Il y a certes mille manières d’être «musulman» et chacun doit être traité avec respect et humanité. Mais ne pas voir que l’«islam normatif» dans ses textes fondateurs (Coran, propos et biographie de Mahomet) est un danger pour les non-musulmans, c’est refuser de voir la réalité en face. Un «danger», selon son étymologie, est ce qui peut nous «dominer». Or l’islam normatif n’a qu’une seule visée: soumettre le monde (familial social, politique) à l’enseignement du Coran et de Mahomet. Là où l’islam normatif progresse, les libertés fondamentales régressent, les chrétiens sont assujettis, les juifs méprisés, les athées bannis.

L’accueil des migrants est à la fois un devoir et un danger. Plus encore, il est un défi. Comme l’a affirmé récemment Angela Merkel à Berne, la présence musulmane en Europe est aussi l’opportunité de redécouvrir le trésor de la culture chrétienne, de le vivre et de le faire connaître. Aussi aux migrants qui frappent à nos portes.

Ce débat politique, culturel et religieux nous concerne tous.

Shafique Keshavjee (24 heures)

4 réactions

  • frangeul vendredi, 20 novembre 2015 13:29

    bonjour, les choses , les siècles ont changés depuis ce que l'évangile nous conseille de la parabole du bon samaritain .
    Aujourd'hui , prenez garde à vous , à vos proches et même à vos ennemis et amis , les frontières de notre pays doivent faire très attention .
    Trop d'ignorance , trop d'inconscience seront responsables des crimes à venir.

    Force et courage à vous .

  • Jean-Denis Kraege samedi, 21 novembre 2015 17:55

    Cher Shafique,
    Permets-moi de te dire que ton billet me déplaît parce qu'il suinte la peur. D’abord tu dis que les citoyens doivent être « rassurés » par le monde politique pour s’ouvrir aux autres. Ensuite, ce que tu appelles l’« islam normatif » est un danger pour les non-musulmans. Enfin l’accueil des migrants est un devoir et un danger. Le message que tu fais passer entre les lignes, c’est que le peuple a peur, qu'en son sein les chrétiens ont peur et qu’il faut, pour le moins, se demander s’il ne conviendrait pas de filtrer les demandeurs d’asile que l’on laisse entrer.
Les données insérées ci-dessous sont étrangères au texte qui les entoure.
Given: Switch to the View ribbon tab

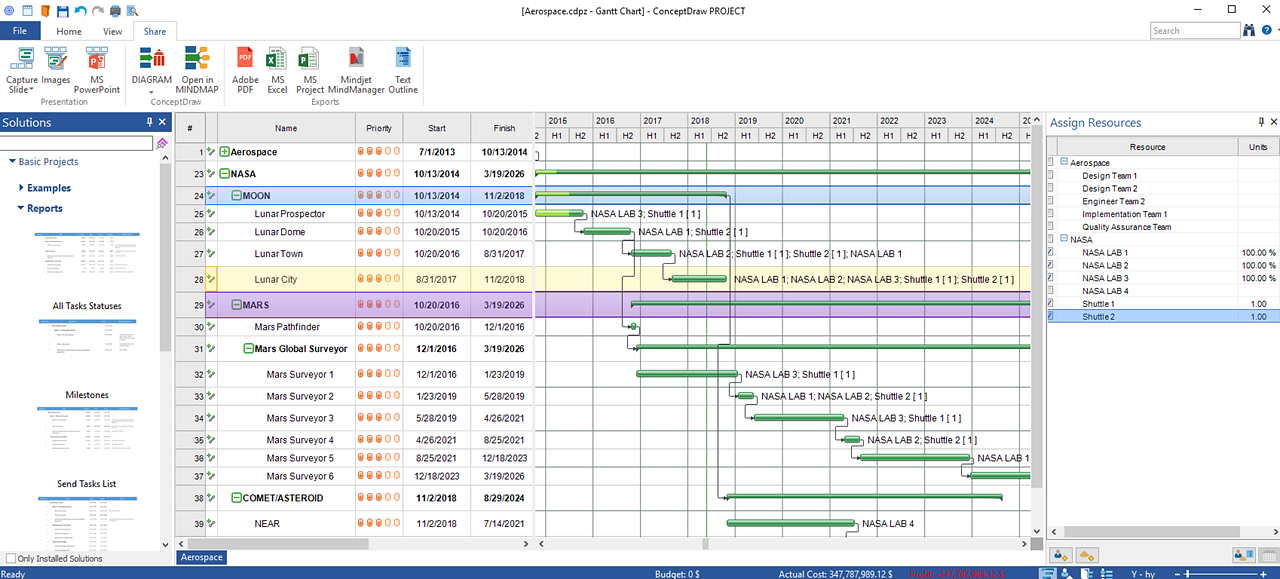Looking at the screenshot, I should click(112, 31).
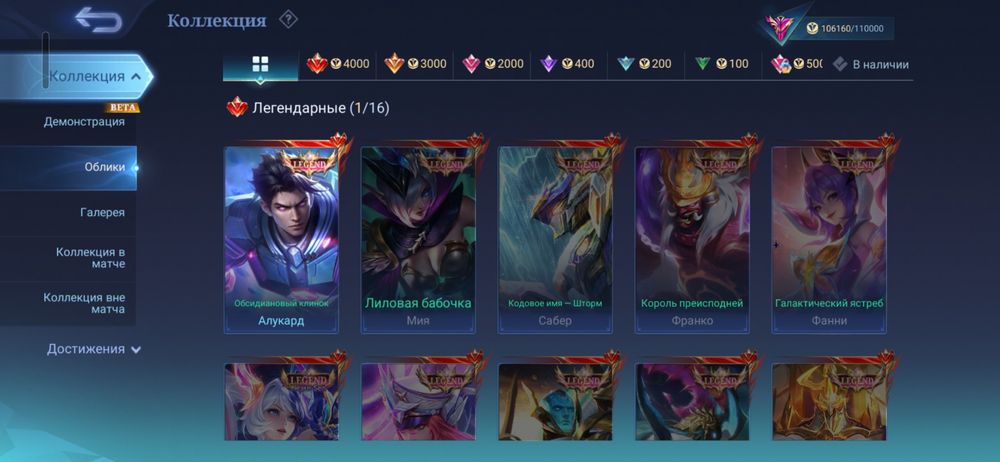Open Франко Король преисподней skin card
The height and width of the screenshot is (462, 1000).
pos(692,240)
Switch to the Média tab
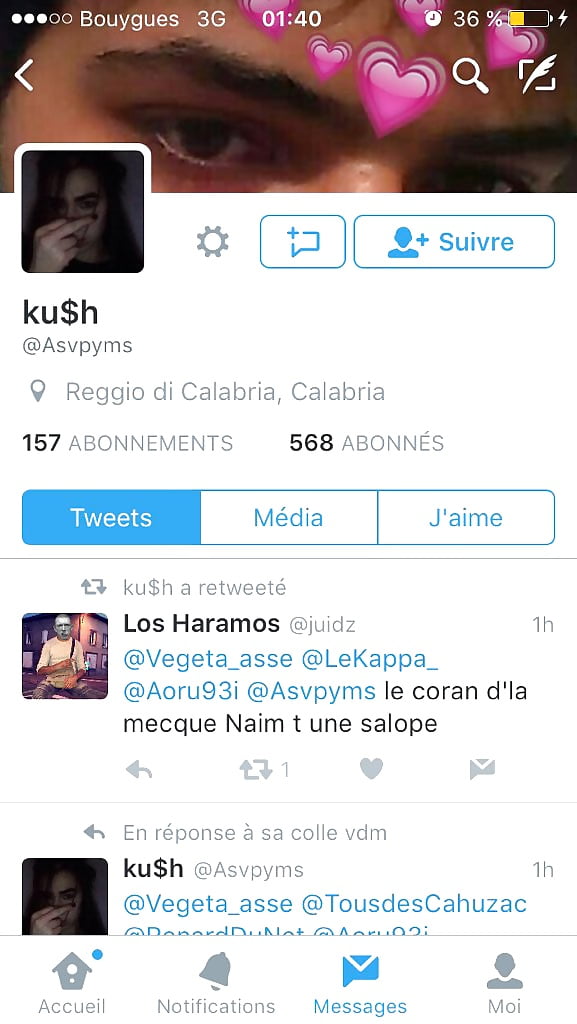Image resolution: width=577 pixels, height=1024 pixels. point(288,517)
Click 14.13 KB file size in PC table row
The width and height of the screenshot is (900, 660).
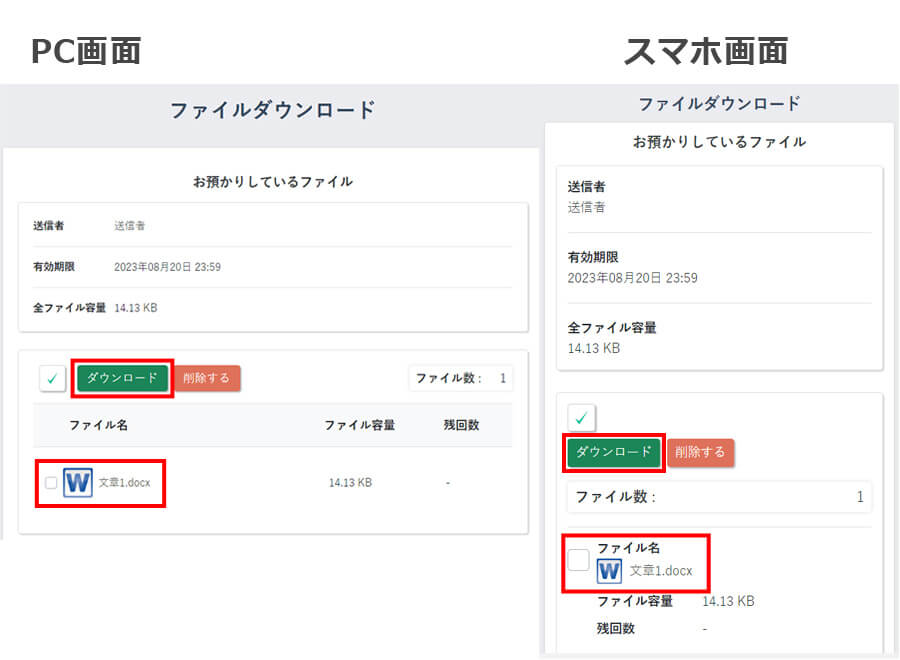pos(350,483)
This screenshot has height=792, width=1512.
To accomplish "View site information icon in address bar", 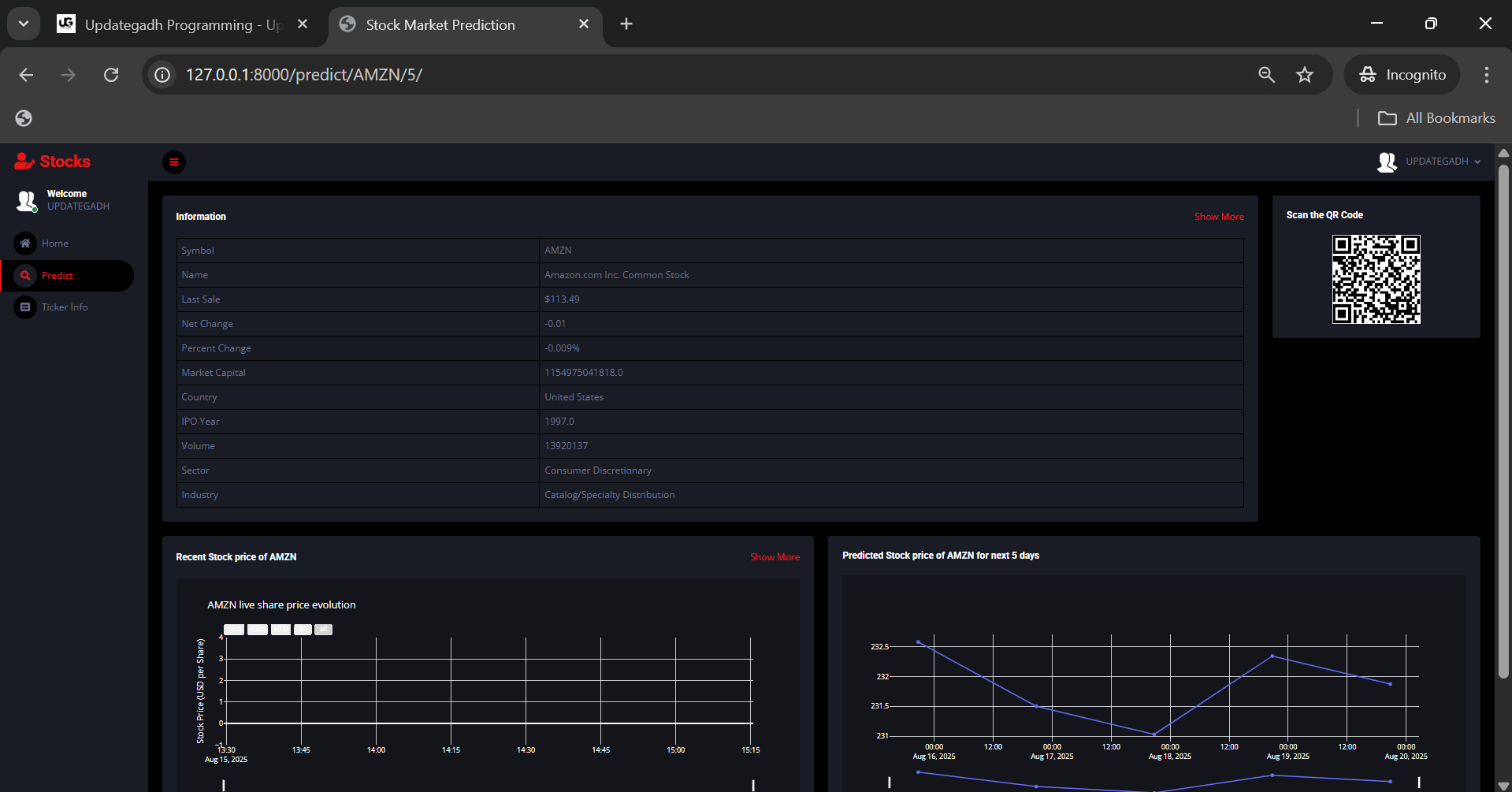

Cela m’étonne de toi. Je pensais qu’en tant que chrétien évangélique tes certitudes seraient mieux affirmées, mieux ancrées. Si tu étais certain de la valeur de ta foi, tu ne craindrais, en effet, pas la confrontation – certes dure – avec d’autres manières de comprendre sa vie. Plus encore, comme tu le laisses entendre in fine, tu te réjouirais de l’occasion qui t’es offerte de montrer la supériorité de ta foi sur celle des autres. L’une des manifestations de cette supériorité pourrait justement être d’être capable d’accueillir des hommes et des femmes qui pensent et croient de manière fondamentalement différente de ta manière de penser et de croire. De plus tu pourrais te réjouir de ce que nombre de tes concitoyens, confrontés à des croyants conquérants, se posent peut-être enfin des questions sur leur abandon de la foi chrétienne. Je te propose de réfléchir un peu à tout cela. Bien cordialement. Jean-Denis123

  • P. North samedi, 28 novembre 2015 14:49

    Bravo Shafique pour ce texte clair, concis, responsable et parfaitement pertinent!
    Quant au commentaire selon lequel ton texte "suinte la peur", j'aimerais rappeler à son auteur, dont les certitudes sont si "affirmées", que 1) la peur est une fonction physiologique salutaire chez toutes les espèces, homme compris, 2) elle a chez l'homme une fonction civilisatrice indéniable, depuis la peur du gendarme jusqu'à la crainte de Dieu (comme disait un journaliste français il y a bien des années déjà: combien de policiers faudra-t-il pour remplacer un seul curé de campagne?); 3) Jesus lui-même a eu peur au jardin de Gethsemané - sans doute parce que ses certitudes étaient mal "ancrées"; 4) vu l'actualité, s'effaroucher d'un éventuel "filtrage" des migrants s'avère aussi indécent que surréaliste; 5) donner des leçons de courage et d'accueil est facile quand on n'est ni copte, ni chrétien pakistanais, afghan, syrien, irakien et j'en passe, mais qu'on habite un des pays les plus sûrs et démocratiques du monde. Enfin, l'accusation de "craindre la confrontation" à l'adresse de quelqu'un qui a passé une bonne partie de sa carrière à pratiquer le dialogue interreligieux - y compris avec l'islam - est pour le moins malvenu.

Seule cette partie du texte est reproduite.